Buna karşın Türkiye’nin uzun yıllar yatırım yaptığı en büyük yumuşak güç unsurlarından olan, hükümetten ana akım medyaya, liberal cahillerden bürokrasiye dek hemen herkesin desteğini alan FETÖ, 15 Temmuz darbe girişimi sonrasında Türkiye için en büyük tehdit unsurları arasına girdi. Bu olumlu bir gelişme. Ancak bu olurken, en övündüğümüz kurumların başında gelen, sert güç unsurumuz olan Türk Ordusu itibarını, saygınlığını, caydırıcılığını büyük ölçüde yitirdi. Türkiye 15 Temmuz FETÖ’cü darbe girişimi sonrasında, ABD’den, Avrupa’dan umduğu desteği göremedi. Suriye sahasında aynı safta mücadele ettiği Suudi Arabistan ve Katar’dan da umduğu dayanışmayı bulamadı. Ankara darbe girişiminin, PKK ve IŞİD terörünün Türkiye’ye verdiği zararı dünyaya anlatmakta da yalnız kaldı. Türkiye bu konularda derdini anlatırken, batıdaki muhataplarından şu sözleri duyuyor: “İyi de siz bir zamanlar IŞİD için asabi çocuklar diyordunuz. IŞİD’in terör örgütü olduğunu söyleyemiyordunuz. Musul’daki Türk Başkonsolosluğu’nu basıp çalışanları rehin aldığında, Türk diplomatları misafir ettiğini söylüyordunuz. PYD lideri Salih Müslim’i Ankara’da ağırlıyor, Esad’a karşı ittifak öneriyordunuz. Hükümet ile o zamanki adıyla “cemaat” arasından su sızmıyordu. Türk politikacılar, diplomatları o zamanlar cemaat okullarının, işadamlarının lobiciliğini yapıyorlardı. Şimdi tersini söylüyorsunuz”.
AVRUPA DA DIŞLADI
Türkiye, bölgesindeki yalnızlığın aynısını Avrupa’da da yaşıyor. Şöyle ki; Avrupa uzun yıllar Türkiye’yi üyelik vaadiyle oyaladı. Türkiye’deki AB lobisi de Avrupa’ya hizmet etti bu bağlamda. Türkiye’nin hak ve çıkarlarını Avrupa’da savunmak için çalışmadı. AB emperyalizminin Türkiye’de lobiciliğini yaptı. Onun Truva Atı olarak çalıştı. Dahası AB, Gümrük Birliği sayesinde ekonomik olarak alacağını alıyor zaten. Büyük siyasi ödünler kopardı. ABD ve AB; Kıbrıs’ta, Ermeni meselesinde, Montrö hükümlerinde, açılım sürecinin yeniden başlaması için Türkiye’den yeni tavizler bekliyor. Muhtemelen de alacak. Öyle küstahlar ki, Türkiye’den daha fazla ödün koparmak için Ankara’yı bekleme odasında tuttuklarını açıkça, yüksek sesle söylemekten çekinmiyorlar. Misal; Alman şansölyesi Angela Merkel liderliğindeki Hristiyan Demokrat Birlik milletvekili Roderich Kiesewetter, AB’nin Türkiye’yle üyelik müzakerelerini durdurmasına karşı olduklarını söyledi ve ekledi: “Müzakerelerin amacı Türkiye’nin üyeliği değil. Amaç Türkiye’nin Rusya – Çin yerine, yönünü Avrupa’ya dönmesi. Sonunda katılım bulunmuyor”. (“Müzakerelerin amacı üyelik değil”, Cumhuriyet, 07. 08 2016).

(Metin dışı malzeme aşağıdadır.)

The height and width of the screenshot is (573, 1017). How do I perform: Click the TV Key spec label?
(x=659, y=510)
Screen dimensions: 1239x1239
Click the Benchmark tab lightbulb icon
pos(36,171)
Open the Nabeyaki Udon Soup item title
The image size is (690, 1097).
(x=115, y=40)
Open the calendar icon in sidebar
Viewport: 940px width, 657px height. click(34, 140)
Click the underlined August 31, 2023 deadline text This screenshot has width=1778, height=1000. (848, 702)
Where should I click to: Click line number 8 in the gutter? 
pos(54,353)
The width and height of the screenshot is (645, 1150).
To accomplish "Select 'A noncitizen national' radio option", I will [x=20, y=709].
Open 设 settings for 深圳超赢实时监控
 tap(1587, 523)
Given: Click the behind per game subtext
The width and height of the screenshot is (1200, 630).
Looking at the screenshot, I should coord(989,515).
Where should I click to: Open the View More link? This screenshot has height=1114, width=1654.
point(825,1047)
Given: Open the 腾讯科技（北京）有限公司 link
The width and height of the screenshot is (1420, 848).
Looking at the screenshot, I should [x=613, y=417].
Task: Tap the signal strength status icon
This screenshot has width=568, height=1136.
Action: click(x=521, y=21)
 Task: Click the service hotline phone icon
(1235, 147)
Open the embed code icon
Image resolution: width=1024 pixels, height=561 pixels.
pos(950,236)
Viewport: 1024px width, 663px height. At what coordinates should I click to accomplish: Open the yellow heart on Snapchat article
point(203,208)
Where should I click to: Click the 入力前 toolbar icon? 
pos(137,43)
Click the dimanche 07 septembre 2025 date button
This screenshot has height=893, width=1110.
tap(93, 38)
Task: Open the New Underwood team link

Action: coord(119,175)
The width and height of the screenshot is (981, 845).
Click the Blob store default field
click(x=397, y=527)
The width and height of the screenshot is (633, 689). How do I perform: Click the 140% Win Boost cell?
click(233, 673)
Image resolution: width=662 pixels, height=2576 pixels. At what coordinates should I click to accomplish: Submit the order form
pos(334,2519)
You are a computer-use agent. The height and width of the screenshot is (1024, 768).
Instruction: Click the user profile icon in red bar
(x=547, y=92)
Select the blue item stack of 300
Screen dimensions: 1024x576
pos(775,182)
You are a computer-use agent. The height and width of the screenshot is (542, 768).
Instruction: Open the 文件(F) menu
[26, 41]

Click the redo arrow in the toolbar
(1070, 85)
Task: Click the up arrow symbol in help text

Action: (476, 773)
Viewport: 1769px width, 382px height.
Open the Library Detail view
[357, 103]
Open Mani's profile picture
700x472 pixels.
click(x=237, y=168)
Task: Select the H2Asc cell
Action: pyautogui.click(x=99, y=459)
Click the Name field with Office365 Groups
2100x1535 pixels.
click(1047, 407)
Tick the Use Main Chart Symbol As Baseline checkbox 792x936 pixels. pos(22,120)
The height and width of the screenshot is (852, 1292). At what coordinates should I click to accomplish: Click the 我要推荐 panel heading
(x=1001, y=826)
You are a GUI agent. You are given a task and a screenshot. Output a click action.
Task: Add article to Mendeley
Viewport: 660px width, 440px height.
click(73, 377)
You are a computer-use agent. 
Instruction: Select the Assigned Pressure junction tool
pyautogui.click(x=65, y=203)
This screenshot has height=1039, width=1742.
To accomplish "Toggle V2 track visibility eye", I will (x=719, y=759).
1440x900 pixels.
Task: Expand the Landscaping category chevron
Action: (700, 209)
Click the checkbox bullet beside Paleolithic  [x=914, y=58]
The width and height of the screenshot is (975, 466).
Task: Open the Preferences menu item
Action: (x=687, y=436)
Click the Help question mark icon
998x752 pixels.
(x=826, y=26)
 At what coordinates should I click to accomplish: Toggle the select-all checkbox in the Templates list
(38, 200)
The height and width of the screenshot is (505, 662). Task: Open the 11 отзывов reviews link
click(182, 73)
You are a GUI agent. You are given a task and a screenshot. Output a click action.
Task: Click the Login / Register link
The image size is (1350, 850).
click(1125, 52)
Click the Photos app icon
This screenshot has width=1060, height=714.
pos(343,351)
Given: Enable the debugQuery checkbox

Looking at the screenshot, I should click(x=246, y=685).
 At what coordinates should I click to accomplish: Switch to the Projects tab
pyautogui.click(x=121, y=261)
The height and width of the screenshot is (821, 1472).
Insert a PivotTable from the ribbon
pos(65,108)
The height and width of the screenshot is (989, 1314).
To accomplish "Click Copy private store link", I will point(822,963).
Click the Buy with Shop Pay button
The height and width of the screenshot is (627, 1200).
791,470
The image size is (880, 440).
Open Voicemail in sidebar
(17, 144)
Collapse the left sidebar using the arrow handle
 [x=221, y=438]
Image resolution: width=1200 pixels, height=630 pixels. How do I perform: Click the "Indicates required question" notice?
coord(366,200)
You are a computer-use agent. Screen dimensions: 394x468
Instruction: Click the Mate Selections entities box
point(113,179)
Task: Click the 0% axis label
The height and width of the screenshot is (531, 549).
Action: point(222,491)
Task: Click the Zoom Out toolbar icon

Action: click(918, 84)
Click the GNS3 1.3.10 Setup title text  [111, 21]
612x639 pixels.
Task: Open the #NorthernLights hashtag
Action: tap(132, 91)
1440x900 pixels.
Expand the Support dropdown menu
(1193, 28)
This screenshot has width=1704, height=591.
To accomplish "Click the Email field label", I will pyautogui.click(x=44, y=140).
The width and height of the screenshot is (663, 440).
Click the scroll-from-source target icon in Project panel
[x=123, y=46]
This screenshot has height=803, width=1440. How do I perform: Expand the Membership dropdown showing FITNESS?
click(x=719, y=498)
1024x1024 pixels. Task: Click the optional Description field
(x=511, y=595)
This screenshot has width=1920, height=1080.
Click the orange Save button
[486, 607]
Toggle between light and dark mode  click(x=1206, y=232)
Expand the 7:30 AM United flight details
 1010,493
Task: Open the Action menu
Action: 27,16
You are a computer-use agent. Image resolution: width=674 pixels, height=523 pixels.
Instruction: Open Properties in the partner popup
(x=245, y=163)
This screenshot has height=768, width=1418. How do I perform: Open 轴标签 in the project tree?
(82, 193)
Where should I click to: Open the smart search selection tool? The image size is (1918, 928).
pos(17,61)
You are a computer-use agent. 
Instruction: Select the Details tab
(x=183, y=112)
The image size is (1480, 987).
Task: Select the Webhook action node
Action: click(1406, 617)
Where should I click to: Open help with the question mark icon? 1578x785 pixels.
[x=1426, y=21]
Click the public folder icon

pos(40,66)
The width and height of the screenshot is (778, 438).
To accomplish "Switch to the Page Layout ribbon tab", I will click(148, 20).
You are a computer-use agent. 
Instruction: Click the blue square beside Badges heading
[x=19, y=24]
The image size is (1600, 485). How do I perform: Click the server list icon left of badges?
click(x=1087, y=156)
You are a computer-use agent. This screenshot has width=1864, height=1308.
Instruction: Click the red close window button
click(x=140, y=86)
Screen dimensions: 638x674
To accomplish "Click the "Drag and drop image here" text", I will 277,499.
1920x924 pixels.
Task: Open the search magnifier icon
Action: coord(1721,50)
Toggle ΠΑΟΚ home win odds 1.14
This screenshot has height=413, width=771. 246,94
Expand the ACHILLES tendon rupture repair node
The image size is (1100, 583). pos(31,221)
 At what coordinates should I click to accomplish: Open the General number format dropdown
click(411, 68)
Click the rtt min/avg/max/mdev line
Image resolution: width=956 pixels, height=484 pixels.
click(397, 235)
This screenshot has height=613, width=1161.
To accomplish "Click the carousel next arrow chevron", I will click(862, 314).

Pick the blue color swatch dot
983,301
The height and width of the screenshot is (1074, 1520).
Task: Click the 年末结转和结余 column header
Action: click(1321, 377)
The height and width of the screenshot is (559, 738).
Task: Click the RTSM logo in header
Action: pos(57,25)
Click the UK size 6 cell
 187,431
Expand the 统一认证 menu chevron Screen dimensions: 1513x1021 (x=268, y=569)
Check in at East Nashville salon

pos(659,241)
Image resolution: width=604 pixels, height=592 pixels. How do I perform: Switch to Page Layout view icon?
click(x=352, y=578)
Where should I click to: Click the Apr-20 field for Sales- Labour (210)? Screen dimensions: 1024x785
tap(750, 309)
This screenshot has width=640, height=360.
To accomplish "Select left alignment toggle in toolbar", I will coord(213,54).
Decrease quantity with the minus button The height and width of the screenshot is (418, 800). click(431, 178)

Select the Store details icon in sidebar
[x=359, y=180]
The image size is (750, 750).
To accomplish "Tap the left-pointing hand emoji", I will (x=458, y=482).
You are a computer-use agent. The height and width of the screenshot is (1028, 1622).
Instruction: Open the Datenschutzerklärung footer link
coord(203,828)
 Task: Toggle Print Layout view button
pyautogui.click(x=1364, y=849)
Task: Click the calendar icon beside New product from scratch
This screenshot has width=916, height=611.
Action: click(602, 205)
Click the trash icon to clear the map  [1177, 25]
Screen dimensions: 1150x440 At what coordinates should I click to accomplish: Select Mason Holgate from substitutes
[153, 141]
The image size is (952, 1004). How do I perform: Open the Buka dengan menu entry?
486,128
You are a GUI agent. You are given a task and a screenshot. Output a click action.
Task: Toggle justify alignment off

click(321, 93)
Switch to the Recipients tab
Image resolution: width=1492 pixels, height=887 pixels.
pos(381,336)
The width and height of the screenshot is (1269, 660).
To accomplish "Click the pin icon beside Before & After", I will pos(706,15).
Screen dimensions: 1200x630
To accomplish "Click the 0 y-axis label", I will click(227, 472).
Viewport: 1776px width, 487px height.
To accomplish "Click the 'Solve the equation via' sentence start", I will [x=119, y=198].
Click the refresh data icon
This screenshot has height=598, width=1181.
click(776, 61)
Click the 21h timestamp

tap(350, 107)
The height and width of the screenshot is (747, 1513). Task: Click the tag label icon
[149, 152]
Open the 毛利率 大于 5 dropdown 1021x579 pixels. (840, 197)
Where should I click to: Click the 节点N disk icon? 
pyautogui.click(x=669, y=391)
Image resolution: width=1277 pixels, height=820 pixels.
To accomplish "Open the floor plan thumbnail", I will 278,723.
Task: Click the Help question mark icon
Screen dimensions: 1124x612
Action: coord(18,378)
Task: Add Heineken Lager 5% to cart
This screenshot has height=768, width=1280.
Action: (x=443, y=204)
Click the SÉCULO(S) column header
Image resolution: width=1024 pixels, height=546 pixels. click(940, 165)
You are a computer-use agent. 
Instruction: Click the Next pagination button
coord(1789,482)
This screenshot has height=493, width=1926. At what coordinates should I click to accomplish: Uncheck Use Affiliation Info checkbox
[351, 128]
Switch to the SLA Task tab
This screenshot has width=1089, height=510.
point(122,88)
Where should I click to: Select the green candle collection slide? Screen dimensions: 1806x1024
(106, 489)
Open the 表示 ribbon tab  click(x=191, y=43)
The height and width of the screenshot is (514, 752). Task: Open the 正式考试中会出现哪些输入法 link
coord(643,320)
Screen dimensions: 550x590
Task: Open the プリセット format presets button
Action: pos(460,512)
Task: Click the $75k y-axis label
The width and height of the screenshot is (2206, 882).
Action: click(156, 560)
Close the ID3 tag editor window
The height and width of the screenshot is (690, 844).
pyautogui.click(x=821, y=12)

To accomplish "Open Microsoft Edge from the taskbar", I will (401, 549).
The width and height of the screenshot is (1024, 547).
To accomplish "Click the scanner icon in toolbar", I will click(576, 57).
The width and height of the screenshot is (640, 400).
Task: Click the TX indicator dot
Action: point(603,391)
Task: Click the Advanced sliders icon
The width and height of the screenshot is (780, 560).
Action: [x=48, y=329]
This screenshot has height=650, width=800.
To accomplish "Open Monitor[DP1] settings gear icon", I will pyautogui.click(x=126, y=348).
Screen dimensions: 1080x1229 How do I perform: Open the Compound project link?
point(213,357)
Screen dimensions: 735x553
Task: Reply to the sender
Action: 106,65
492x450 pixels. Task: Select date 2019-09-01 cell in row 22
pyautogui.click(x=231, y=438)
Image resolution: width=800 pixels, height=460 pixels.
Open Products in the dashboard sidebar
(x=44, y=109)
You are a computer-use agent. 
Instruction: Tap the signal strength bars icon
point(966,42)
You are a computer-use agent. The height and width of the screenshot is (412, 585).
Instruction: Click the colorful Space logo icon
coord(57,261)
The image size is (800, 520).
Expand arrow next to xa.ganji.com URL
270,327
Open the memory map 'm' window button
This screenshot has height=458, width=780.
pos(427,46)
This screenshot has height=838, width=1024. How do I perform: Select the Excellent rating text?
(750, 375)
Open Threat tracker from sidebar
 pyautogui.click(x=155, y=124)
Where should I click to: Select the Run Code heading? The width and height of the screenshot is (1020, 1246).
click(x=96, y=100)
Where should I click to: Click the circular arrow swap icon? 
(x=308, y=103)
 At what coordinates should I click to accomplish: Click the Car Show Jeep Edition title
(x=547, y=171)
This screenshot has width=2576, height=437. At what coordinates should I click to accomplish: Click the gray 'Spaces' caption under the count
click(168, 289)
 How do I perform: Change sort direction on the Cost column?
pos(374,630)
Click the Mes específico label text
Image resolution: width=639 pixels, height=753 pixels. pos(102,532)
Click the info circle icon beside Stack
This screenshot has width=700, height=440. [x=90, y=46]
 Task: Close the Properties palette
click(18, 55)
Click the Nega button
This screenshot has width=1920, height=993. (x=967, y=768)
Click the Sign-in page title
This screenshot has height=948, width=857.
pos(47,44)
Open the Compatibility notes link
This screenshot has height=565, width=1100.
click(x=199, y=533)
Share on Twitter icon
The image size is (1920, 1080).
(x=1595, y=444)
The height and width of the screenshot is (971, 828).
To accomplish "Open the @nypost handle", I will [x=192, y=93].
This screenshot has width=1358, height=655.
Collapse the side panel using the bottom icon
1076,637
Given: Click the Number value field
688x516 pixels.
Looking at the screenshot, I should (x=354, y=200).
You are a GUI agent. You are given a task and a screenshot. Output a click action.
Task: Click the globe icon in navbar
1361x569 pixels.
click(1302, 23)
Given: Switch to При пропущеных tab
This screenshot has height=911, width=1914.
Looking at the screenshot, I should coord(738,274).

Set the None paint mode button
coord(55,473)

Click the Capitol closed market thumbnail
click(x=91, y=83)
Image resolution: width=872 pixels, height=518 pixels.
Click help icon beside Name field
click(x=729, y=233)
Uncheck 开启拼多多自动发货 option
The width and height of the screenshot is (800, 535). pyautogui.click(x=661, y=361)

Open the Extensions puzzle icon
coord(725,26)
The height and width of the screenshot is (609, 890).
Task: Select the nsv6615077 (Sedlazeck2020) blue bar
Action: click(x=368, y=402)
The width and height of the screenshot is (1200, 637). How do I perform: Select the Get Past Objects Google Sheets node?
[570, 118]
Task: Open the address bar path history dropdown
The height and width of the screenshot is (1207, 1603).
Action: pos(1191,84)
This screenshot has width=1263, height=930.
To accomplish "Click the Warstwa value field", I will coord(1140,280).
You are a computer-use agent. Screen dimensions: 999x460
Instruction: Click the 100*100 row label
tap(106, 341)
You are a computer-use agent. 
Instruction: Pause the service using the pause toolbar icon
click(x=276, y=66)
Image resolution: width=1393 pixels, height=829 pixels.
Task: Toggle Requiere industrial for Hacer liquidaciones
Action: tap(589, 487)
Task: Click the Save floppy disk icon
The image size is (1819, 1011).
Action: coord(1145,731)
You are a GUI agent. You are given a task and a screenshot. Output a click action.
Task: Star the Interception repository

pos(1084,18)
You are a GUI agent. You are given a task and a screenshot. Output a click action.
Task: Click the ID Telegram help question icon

Kıssadan Hisse: Dünya şunu gördü; Türkiye, Fırat Kalkanı harekâtı ile (doğru ve haklı olmakla birlikte, gecikmiş ve siyasi hedefi olmayan, siyasal müttefikleri yanlış bir harekât) kendine askeri anlamda bir alan açtı. Sürekli olarak “Esad gitsin” demeyi bıraktı. Rejim değişikliği talebini de eskisi kadar sık dillendirmiyor. Fakat “ABD’yle birlikte Suriye’de Rakka’ya, Irak’ta Musul’a operasyon yapabiliriz” dedikçe, bölge güçlerine güven vermiyor. ABD’nin ağzının içine bakan siyaseti bir türlü bırakamıyor.